- DATASET ENTRIES:

--

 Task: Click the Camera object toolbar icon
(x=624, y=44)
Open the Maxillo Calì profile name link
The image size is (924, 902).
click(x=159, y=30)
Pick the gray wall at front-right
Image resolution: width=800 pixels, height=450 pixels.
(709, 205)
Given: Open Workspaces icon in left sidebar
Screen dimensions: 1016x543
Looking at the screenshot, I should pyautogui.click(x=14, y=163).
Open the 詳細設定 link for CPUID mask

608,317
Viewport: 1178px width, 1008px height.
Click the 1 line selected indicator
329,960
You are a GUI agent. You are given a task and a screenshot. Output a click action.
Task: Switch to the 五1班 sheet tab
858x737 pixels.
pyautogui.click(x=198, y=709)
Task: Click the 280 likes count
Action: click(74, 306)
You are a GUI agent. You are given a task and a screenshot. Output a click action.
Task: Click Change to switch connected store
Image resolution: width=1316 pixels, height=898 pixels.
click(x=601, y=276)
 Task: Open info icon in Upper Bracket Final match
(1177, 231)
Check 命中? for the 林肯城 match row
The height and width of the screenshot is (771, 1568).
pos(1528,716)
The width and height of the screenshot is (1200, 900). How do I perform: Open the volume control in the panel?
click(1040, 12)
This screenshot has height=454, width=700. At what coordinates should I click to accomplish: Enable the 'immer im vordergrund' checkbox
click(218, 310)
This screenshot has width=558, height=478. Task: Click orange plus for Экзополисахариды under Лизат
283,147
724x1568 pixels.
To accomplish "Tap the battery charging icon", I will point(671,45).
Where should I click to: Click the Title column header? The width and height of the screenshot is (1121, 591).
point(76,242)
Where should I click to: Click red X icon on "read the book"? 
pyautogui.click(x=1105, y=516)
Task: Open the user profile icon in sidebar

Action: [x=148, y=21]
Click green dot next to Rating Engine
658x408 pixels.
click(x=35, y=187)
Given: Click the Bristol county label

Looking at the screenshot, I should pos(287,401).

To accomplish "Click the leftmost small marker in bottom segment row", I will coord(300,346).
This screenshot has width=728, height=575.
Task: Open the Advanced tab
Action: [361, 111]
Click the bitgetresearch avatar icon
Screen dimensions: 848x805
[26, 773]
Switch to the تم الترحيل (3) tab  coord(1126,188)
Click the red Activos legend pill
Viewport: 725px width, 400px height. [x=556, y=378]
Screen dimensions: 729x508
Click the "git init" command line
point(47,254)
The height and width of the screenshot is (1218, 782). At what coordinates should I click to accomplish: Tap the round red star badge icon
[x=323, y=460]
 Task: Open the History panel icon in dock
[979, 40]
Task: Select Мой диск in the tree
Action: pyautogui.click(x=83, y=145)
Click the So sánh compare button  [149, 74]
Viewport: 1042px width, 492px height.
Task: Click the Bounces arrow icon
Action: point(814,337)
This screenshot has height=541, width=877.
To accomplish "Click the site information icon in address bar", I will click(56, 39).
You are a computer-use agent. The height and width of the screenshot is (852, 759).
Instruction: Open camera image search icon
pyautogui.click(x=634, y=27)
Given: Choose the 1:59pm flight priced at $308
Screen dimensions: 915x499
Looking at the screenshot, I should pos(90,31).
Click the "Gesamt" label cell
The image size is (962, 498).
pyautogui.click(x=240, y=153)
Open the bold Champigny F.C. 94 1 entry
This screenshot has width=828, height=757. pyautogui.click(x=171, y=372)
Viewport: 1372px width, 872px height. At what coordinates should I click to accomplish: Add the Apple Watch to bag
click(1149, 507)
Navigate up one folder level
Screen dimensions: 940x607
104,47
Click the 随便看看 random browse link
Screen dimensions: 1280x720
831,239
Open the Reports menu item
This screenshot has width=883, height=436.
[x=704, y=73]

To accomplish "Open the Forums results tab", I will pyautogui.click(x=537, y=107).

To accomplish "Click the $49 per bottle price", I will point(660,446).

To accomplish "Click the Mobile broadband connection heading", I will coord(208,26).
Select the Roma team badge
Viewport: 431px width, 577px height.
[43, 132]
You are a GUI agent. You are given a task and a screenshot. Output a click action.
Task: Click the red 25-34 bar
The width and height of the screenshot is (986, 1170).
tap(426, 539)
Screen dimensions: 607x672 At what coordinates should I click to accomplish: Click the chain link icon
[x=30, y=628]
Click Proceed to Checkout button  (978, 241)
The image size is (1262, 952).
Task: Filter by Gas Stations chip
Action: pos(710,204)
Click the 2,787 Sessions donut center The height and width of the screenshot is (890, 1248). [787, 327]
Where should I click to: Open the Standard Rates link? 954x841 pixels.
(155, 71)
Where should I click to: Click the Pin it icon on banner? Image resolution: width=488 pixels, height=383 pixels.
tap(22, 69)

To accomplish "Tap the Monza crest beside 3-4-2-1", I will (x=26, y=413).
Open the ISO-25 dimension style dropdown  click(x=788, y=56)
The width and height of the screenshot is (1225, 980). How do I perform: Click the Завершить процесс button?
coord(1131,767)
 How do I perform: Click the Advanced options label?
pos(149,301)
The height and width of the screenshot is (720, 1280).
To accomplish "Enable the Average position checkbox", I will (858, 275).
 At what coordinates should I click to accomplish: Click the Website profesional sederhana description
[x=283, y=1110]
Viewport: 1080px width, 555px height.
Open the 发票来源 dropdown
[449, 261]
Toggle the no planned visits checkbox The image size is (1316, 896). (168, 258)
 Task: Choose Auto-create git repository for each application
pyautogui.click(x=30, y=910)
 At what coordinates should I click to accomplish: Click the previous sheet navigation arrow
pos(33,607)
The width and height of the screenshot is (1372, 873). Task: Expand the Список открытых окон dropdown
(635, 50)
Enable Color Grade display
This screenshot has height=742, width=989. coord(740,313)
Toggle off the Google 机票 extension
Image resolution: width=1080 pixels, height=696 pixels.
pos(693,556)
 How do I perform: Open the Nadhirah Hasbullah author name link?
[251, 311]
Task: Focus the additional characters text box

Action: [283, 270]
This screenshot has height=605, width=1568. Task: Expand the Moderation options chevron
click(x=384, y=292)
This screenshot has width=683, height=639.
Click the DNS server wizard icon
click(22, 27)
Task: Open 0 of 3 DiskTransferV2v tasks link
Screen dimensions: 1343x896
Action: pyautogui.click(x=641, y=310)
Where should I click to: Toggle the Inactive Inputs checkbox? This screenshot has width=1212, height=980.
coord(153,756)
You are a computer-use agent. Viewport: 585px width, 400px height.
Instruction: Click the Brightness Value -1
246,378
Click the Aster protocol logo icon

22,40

--

- TASK INSTRUCTIONS:
Please output exactly the lines between the one holding "858x737 pixels." and the one holding "Click green dot next to Rating Engine" in the records above, inclusive, and nothing more.

- RESPONSE TO THE TASK:
858x737 pixels.
pyautogui.click(x=198, y=709)
Task: Click the 280 likes count
Action: click(74, 306)
You are a GUI agent. You are given a task and a screenshot. Output a click action.
Task: Click Change to switch connected store
Image resolution: width=1316 pixels, height=898 pixels.
click(x=601, y=276)
 Task: Open info icon in Upper Bracket Final match
(1177, 231)
Check 命中? for the 林肯城 match row
The height and width of the screenshot is (771, 1568).
pos(1528,716)
The width and height of the screenshot is (1200, 900). How do I perform: Open the volume control in the panel?
click(1040, 12)
This screenshot has height=454, width=700. At what coordinates should I click to accomplish: Enable the 'immer im vordergrund' checkbox
click(218, 310)
This screenshot has width=558, height=478. Task: Click orange plus for Экзополисахариды under Лизат
283,147
724x1568 pixels.
To accomplish "Tap the battery charging icon", I will point(671,45).
Where should I click to: Click the Title column header? The width and height of the screenshot is (1121, 591).
point(76,242)
Where should I click to: Click red X icon on "read the book"? 
pyautogui.click(x=1105, y=516)
Task: Open the user profile icon in sidebar

Action: [x=148, y=21]
Click green dot next to Rating Engine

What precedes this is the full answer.